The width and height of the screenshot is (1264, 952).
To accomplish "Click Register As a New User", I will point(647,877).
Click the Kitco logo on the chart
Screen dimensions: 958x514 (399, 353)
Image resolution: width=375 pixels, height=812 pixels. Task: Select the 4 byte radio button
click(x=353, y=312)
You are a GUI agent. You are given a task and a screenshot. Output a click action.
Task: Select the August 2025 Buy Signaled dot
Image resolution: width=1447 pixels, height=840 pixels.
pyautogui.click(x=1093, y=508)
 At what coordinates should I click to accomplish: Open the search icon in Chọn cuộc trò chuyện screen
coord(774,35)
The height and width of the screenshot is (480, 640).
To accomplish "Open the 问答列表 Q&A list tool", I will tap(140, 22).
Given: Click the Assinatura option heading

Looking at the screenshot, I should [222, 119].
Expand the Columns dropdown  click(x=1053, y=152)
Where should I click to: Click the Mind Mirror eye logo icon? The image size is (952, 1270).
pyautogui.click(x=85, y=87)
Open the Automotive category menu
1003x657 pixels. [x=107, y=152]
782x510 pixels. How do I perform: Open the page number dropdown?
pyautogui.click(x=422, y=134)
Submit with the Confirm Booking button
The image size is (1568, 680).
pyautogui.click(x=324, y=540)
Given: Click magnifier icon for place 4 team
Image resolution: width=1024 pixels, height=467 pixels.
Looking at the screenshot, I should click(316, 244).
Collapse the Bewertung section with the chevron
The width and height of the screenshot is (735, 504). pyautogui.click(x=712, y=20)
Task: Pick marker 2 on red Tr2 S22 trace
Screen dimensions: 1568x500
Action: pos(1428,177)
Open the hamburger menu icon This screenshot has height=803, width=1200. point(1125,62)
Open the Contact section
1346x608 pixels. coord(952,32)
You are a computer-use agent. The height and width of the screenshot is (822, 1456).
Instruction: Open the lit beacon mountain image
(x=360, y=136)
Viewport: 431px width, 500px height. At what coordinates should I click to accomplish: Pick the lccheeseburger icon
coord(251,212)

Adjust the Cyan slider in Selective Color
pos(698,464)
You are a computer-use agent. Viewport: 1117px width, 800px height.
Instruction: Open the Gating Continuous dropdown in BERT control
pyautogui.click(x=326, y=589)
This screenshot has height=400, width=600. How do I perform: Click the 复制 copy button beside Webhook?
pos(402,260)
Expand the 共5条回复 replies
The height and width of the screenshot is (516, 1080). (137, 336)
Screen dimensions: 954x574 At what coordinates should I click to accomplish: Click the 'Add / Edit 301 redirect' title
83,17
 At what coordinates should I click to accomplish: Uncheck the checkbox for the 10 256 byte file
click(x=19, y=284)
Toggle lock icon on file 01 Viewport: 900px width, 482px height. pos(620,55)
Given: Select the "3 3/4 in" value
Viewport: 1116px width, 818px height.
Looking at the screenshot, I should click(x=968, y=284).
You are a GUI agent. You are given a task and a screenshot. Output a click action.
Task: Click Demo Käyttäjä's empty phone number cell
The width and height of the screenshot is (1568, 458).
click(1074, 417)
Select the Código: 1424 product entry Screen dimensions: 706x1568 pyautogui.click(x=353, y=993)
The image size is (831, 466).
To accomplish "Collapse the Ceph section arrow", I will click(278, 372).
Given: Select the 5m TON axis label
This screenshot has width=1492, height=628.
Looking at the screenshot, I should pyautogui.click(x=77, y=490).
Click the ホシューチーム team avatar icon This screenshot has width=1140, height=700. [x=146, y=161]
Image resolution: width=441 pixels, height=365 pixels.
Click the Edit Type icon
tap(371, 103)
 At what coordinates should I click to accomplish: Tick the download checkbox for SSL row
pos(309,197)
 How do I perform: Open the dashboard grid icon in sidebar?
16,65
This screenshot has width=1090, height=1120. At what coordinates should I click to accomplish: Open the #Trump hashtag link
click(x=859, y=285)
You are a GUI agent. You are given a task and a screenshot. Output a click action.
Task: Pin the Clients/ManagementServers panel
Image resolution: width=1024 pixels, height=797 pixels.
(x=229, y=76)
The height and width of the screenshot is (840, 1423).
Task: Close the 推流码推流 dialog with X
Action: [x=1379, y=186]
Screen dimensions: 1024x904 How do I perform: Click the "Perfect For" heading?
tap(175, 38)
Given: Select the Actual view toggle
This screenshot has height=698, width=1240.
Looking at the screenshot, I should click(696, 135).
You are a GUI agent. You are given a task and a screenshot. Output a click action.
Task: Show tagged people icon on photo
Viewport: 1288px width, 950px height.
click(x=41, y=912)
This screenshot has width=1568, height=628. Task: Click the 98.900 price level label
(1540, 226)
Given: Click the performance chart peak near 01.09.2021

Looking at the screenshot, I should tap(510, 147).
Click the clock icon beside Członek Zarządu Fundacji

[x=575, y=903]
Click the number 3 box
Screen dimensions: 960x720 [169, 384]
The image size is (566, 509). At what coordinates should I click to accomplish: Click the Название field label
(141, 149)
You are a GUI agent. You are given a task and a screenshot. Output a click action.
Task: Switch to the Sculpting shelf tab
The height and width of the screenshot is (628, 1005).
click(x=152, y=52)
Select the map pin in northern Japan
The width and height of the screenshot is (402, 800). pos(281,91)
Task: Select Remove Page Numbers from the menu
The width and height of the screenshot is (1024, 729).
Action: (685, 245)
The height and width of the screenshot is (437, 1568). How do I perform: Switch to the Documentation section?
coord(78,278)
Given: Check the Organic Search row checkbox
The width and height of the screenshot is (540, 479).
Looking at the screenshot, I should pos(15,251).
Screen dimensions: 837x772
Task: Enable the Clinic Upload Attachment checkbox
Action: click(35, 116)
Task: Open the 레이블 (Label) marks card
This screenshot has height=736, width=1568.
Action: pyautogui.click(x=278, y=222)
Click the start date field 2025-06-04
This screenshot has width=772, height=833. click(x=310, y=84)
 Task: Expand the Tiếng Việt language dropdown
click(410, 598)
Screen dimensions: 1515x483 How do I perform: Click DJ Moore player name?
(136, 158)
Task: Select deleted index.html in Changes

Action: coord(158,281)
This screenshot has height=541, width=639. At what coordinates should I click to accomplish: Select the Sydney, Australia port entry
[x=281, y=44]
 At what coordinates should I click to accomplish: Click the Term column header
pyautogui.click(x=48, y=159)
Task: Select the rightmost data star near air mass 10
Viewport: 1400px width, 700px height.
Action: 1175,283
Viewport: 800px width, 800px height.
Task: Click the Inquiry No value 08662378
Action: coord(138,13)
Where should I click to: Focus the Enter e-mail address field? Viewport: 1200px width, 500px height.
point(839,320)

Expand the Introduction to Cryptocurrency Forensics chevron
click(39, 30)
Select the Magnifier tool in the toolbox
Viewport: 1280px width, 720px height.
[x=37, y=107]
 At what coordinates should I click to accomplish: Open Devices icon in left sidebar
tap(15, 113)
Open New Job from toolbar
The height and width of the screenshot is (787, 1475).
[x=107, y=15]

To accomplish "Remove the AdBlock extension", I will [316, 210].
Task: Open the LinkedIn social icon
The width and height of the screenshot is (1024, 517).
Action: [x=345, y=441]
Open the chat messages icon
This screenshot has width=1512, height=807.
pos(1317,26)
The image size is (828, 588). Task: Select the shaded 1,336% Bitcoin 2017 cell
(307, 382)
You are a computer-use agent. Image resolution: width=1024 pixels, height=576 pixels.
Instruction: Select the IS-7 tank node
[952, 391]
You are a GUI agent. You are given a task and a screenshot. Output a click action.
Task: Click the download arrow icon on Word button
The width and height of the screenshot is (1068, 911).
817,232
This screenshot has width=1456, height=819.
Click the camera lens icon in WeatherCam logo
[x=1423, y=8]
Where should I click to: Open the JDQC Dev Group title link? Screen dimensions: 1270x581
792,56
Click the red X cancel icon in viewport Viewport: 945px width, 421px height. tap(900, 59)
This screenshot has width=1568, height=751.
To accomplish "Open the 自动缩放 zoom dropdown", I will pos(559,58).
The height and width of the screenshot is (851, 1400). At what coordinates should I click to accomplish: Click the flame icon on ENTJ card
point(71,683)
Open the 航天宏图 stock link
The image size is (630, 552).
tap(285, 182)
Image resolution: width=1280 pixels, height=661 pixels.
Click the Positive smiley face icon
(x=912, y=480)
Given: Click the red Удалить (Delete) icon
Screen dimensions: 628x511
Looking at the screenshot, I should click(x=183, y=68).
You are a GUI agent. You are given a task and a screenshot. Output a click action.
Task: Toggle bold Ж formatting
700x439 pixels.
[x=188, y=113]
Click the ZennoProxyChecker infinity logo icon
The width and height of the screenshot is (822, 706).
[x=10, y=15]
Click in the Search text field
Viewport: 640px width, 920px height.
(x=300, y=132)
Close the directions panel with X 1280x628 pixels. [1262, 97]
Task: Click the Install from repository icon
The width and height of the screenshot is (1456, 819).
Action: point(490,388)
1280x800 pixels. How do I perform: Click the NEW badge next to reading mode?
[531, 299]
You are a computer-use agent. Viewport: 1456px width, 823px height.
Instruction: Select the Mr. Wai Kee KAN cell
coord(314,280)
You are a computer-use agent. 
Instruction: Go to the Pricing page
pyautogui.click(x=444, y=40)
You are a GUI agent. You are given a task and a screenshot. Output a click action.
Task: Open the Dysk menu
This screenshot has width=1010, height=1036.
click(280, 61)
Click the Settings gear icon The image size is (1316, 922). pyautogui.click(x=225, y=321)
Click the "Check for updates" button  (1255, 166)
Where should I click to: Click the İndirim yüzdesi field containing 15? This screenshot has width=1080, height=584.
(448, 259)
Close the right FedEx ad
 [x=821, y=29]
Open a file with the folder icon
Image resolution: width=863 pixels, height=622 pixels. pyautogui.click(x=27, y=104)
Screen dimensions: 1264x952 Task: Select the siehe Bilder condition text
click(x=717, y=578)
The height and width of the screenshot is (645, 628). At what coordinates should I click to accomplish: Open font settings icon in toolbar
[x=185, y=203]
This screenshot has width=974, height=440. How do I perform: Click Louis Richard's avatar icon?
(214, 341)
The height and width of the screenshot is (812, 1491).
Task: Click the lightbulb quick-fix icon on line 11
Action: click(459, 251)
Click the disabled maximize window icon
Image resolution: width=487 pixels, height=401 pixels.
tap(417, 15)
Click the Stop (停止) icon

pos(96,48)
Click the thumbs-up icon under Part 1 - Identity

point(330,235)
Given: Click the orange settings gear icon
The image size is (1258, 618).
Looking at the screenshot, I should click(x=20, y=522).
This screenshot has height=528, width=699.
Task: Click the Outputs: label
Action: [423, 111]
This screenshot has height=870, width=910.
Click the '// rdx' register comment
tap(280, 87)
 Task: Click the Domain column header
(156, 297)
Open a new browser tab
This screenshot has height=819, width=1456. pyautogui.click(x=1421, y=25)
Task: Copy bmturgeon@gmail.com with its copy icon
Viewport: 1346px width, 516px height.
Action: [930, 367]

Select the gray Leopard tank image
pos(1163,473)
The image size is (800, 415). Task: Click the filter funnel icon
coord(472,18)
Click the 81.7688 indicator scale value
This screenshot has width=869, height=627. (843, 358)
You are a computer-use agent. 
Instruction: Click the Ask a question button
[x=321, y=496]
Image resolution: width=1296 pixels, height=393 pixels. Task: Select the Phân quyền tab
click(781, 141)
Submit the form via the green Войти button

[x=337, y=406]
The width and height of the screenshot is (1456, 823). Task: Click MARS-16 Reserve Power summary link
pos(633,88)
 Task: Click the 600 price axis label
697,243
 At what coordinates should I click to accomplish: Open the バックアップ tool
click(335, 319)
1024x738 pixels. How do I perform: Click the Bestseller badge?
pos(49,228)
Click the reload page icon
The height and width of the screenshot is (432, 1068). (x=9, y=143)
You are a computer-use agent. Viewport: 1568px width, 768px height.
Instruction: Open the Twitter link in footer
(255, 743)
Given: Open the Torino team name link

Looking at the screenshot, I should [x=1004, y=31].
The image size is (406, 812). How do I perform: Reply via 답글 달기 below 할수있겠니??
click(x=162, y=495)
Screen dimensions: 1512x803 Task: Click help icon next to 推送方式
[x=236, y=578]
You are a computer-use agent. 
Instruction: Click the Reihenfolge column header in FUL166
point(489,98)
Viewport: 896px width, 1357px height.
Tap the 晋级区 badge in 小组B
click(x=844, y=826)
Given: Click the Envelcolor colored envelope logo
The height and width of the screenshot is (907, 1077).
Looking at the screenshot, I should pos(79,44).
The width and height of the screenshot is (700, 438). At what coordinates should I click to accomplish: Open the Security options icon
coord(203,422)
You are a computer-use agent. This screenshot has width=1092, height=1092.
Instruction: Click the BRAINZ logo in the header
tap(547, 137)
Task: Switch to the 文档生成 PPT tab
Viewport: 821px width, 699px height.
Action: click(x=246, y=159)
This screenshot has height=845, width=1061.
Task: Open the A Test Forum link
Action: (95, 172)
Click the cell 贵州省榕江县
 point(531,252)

|---|

- What you will do: A word-for-word copy of the lines above from the one with "The width and height of the screenshot is (540, 479)." through the one with "Task: Open the 레이블 (Label) marks card", inclusive, is the only output wanted.

- Task response:
The width and height of the screenshot is (540, 479).
Looking at the screenshot, I should pos(15,251).
Screen dimensions: 837x772
Task: Enable the Clinic Upload Attachment checkbox
Action: click(35, 116)
Task: Open the 레이블 (Label) marks card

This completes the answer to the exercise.